(Saved data entries)
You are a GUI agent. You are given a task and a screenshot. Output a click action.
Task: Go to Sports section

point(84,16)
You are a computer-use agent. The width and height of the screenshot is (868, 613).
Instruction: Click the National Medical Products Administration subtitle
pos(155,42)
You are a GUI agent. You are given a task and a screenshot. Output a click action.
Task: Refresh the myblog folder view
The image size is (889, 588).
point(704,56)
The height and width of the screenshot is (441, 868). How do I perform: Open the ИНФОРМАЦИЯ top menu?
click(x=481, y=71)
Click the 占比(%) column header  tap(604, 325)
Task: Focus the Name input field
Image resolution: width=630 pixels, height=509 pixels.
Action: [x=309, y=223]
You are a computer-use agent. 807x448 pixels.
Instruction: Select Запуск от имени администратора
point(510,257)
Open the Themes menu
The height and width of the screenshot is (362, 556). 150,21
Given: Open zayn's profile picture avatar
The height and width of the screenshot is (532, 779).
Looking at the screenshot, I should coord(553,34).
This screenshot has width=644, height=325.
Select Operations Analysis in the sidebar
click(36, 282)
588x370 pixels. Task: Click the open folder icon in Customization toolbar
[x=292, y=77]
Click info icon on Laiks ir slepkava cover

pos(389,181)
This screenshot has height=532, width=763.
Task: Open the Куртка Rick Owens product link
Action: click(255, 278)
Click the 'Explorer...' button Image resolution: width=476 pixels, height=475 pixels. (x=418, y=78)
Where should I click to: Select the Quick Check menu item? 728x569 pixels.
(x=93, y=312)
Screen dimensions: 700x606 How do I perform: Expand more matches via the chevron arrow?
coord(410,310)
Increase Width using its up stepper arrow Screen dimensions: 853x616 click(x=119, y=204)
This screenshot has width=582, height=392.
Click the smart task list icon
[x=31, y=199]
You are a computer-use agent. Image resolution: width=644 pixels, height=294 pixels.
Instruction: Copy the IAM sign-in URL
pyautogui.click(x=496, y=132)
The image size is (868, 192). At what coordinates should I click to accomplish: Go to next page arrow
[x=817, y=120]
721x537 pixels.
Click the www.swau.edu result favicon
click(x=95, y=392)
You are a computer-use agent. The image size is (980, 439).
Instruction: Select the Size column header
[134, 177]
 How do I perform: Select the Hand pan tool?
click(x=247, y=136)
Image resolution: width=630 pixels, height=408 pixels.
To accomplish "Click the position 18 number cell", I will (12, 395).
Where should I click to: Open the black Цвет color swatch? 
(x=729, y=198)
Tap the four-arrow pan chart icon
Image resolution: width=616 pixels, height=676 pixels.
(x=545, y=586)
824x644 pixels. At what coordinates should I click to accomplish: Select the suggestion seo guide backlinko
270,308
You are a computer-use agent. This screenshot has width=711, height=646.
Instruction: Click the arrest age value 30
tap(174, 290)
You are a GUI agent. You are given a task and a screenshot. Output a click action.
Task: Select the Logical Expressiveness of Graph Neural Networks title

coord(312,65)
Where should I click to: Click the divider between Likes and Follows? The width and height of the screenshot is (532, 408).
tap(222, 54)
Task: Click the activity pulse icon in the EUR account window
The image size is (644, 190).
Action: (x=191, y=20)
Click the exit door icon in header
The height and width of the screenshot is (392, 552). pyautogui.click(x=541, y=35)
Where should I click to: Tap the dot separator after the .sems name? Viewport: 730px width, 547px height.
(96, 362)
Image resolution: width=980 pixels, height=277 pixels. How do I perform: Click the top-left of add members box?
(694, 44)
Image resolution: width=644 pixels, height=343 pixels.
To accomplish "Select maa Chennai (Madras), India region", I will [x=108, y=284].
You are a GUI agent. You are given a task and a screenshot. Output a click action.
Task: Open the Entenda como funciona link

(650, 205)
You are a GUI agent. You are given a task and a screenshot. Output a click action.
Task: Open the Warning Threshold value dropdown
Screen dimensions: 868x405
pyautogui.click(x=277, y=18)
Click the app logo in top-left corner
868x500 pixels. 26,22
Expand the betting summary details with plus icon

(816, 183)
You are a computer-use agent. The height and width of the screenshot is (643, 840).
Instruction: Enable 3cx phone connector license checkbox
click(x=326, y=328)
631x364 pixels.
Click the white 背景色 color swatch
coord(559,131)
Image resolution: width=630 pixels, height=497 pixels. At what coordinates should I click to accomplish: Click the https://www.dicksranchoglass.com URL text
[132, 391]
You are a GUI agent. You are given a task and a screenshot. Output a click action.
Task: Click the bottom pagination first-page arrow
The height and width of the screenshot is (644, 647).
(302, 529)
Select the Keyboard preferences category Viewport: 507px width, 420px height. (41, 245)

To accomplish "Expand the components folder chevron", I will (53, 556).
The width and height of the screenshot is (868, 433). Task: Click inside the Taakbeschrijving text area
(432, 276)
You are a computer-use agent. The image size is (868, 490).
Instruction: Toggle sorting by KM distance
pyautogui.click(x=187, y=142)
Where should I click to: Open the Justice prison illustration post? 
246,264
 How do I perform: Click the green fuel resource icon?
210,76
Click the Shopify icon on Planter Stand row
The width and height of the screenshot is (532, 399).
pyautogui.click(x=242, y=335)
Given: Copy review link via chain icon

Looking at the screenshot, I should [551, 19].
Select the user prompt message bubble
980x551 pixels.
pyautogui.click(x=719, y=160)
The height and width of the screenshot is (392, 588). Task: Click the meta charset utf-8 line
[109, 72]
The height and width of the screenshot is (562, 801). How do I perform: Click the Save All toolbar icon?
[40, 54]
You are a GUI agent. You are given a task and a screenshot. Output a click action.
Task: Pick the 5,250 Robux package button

▸ WHAT THIS TASK INVOLVES:
Return a word-for-word copy of the lines above from the one holding "This screenshot has width=644, height=325." through the one holding "This screenshot has width=582, height=392.", with both of them included and nothing besides.

▸ SOLUTION:
This screenshot has width=644, height=325.
Select Operations Analysis in the sidebar
click(36, 282)
588x370 pixels. Task: Click the open folder icon in Customization toolbar
[x=292, y=77]
Click info icon on Laiks ir slepkava cover

pos(389,181)
This screenshot has height=532, width=763.
Task: Open the Куртка Rick Owens product link
Action: click(255, 278)
Click the 'Explorer...' button Image resolution: width=476 pixels, height=475 pixels. (x=418, y=78)
Where should I click to: Select the Quick Check menu item? 728x569 pixels.
(x=93, y=312)
Screen dimensions: 700x606 How do I perform: Expand more matches via the chevron arrow?
coord(410,310)
Increase Width using its up stepper arrow Screen dimensions: 853x616 click(x=119, y=204)
This screenshot has width=582, height=392.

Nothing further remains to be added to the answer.